Records from a collection

>>>>

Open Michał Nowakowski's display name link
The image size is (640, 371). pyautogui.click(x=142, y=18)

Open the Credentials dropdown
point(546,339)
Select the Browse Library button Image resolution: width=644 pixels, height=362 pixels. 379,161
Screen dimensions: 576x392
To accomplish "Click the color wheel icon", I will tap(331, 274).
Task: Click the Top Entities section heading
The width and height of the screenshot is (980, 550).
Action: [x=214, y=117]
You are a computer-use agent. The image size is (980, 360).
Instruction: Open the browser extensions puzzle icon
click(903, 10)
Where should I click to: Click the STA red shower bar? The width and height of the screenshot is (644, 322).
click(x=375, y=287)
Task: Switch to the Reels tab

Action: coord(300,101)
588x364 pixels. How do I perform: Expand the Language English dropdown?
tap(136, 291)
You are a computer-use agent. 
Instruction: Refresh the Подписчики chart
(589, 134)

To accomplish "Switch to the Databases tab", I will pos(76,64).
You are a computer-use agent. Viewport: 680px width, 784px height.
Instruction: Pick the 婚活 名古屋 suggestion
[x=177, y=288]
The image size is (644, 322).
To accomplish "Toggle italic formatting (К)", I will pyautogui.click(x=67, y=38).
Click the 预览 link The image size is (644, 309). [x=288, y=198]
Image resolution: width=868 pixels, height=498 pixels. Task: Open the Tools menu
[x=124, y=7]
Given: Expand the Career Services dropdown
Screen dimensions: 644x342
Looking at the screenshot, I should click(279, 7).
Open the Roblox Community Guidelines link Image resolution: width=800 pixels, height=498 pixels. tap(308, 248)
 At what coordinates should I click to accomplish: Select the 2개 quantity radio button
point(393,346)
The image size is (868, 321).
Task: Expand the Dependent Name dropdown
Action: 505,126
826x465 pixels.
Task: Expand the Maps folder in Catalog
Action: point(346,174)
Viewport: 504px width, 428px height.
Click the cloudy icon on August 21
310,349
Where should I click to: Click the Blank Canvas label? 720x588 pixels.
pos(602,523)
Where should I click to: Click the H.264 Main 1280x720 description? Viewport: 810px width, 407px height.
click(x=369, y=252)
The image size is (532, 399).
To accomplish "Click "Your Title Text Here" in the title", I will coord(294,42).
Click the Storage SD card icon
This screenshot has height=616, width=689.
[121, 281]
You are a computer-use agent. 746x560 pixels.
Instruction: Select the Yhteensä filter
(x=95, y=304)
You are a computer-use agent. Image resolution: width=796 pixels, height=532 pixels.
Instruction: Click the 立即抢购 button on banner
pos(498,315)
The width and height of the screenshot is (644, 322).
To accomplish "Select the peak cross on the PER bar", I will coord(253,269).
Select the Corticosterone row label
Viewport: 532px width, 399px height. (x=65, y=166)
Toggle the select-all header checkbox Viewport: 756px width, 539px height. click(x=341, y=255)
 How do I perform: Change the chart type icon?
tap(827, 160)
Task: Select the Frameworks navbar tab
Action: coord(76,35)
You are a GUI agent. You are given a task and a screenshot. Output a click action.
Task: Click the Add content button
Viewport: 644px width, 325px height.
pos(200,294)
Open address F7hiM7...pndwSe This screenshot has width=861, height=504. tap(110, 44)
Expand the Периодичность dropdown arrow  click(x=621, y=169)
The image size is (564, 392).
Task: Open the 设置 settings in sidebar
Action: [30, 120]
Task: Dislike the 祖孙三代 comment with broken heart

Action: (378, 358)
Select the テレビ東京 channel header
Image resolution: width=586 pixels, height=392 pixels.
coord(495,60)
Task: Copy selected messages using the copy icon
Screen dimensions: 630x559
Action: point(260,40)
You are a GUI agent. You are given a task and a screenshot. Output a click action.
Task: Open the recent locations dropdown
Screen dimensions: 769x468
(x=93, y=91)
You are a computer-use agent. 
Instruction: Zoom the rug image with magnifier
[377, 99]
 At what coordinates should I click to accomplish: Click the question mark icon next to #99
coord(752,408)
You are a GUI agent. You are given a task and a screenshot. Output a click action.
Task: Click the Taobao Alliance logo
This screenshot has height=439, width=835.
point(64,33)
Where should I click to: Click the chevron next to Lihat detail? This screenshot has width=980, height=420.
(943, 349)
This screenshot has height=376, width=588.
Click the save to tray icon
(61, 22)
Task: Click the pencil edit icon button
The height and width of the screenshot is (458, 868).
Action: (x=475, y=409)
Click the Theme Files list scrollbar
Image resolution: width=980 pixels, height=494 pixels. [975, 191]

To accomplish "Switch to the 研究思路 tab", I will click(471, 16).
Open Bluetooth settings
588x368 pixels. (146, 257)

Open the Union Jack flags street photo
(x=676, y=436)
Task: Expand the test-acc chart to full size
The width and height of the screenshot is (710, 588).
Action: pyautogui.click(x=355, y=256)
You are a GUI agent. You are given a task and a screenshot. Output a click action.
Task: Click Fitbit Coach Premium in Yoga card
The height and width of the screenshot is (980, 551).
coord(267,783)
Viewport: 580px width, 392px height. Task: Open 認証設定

<<<<

How to complete this task:
Your task is to repeat the data exactly; please include every line.

Solution:
Open Michał Nowakowski's display name link
The image size is (640, 371). pyautogui.click(x=142, y=18)

Open the Credentials dropdown
point(546,339)
Select the Browse Library button Image resolution: width=644 pixels, height=362 pixels. 379,161
Screen dimensions: 576x392
To accomplish "Click the color wheel icon", I will tap(331, 274).
Task: Click the Top Entities section heading
The width and height of the screenshot is (980, 550).
Action: [x=214, y=117]
You are a computer-use agent. The image size is (980, 360).
Instruction: Open the browser extensions puzzle icon
click(903, 10)
Where should I click to: Click the STA red shower bar? The width and height of the screenshot is (644, 322).
click(x=375, y=287)
Task: Switch to the Reels tab

Action: coord(300,101)
588x364 pixels. How do I perform: Expand the Language English dropdown?
tap(136, 291)
You are a computer-use agent. 
Instruction: Refresh the Подписчики chart
(589, 134)

To accomplish "Switch to the Databases tab", I will pos(76,64).
You are a computer-use agent. Viewport: 680px width, 784px height.
Instruction: Pick the 婚活 名古屋 suggestion
[x=177, y=288]
The image size is (644, 322).
To accomplish "Toggle italic formatting (К)", I will pyautogui.click(x=67, y=38).
Click the 预览 link The image size is (644, 309). [x=288, y=198]
Image resolution: width=868 pixels, height=498 pixels. Task: Open the Tools menu
[x=124, y=7]
Given: Expand the Career Services dropdown
Screen dimensions: 644x342
Looking at the screenshot, I should click(279, 7).
Open the Roblox Community Guidelines link Image resolution: width=800 pixels, height=498 pixels. tap(308, 248)
 At what coordinates should I click to accomplish: Select the 2개 quantity radio button
point(393,346)
The image size is (868, 321).
Task: Expand the Dependent Name dropdown
Action: 505,126
826x465 pixels.
Task: Expand the Maps folder in Catalog
Action: point(346,174)
Viewport: 504px width, 428px height.
Click the cloudy icon on August 21
310,349
Where should I click to: Click the Blank Canvas label? 720x588 pixels.
pos(602,523)
Where should I click to: Click the H.264 Main 1280x720 description? Viewport: 810px width, 407px height.
click(x=369, y=252)
The image size is (532, 399).
To accomplish "Click "Your Title Text Here" in the title", I will coord(294,42).
Click the Storage SD card icon
This screenshot has height=616, width=689.
[121, 281]
You are a computer-use agent. 746x560 pixels.
Instruction: Select the Yhteensä filter
(x=95, y=304)
You are a computer-use agent. Image resolution: width=796 pixels, height=532 pixels.
Instruction: Click the 立即抢购 button on banner
pos(498,315)
The width and height of the screenshot is (644, 322).
To accomplish "Select the peak cross on the PER bar", I will coord(253,269).
Select the Corticosterone row label
Viewport: 532px width, 399px height. (x=65, y=166)
Toggle the select-all header checkbox Viewport: 756px width, 539px height. click(x=341, y=255)
 How do I perform: Change the chart type icon?
tap(827, 160)
Task: Select the Frameworks navbar tab
Action: coord(76,35)
You are a GUI agent. You are given a task and a screenshot. Output a click action.
Task: Click the Add content button
Viewport: 644px width, 325px height.
pos(200,294)
Open address F7hiM7...pndwSe This screenshot has width=861, height=504. tap(110, 44)
Expand the Периодичность dropdown arrow  click(x=621, y=169)
The image size is (564, 392).
Task: Open the 设置 settings in sidebar
Action: [30, 120]
Task: Dislike the 祖孙三代 comment with broken heart

Action: (378, 358)
Select the テレビ東京 channel header
Image resolution: width=586 pixels, height=392 pixels.
coord(495,60)
Task: Copy selected messages using the copy icon
Screen dimensions: 630x559
Action: point(260,40)
You are a GUI agent. You are given a task and a screenshot. Output a click action.
Task: Open the recent locations dropdown
Screen dimensions: 769x468
(x=93, y=91)
You are a computer-use agent. 
Instruction: Zoom the rug image with magnifier
[377, 99]
 At what coordinates should I click to accomplish: Click the question mark icon next to #99
coord(752,408)
You are a GUI agent. You are given a task and a screenshot. Output a click action.
Task: Click the Taobao Alliance logo
This screenshot has height=439, width=835.
point(64,33)
Where should I click to: Click the chevron next to Lihat detail? This screenshot has width=980, height=420.
(943, 349)
This screenshot has height=376, width=588.
Click the save to tray icon
(61, 22)
Task: Click the pencil edit icon button
The height and width of the screenshot is (458, 868).
Action: (x=475, y=409)
Click the Theme Files list scrollbar
Image resolution: width=980 pixels, height=494 pixels. [975, 191]

To accomplish "Switch to the 研究思路 tab", I will click(471, 16).
Open Bluetooth settings
588x368 pixels. (146, 257)

Open the Union Jack flags street photo
(x=676, y=436)
Task: Expand the test-acc chart to full size
The width and height of the screenshot is (710, 588).
Action: pyautogui.click(x=355, y=256)
You are a GUI agent. You are given a task and a screenshot. Output a click action.
Task: Click Fitbit Coach Premium in Yoga card
The height and width of the screenshot is (980, 551).
coord(267,783)
Viewport: 580px width, 392px height. Task: Open 認証設定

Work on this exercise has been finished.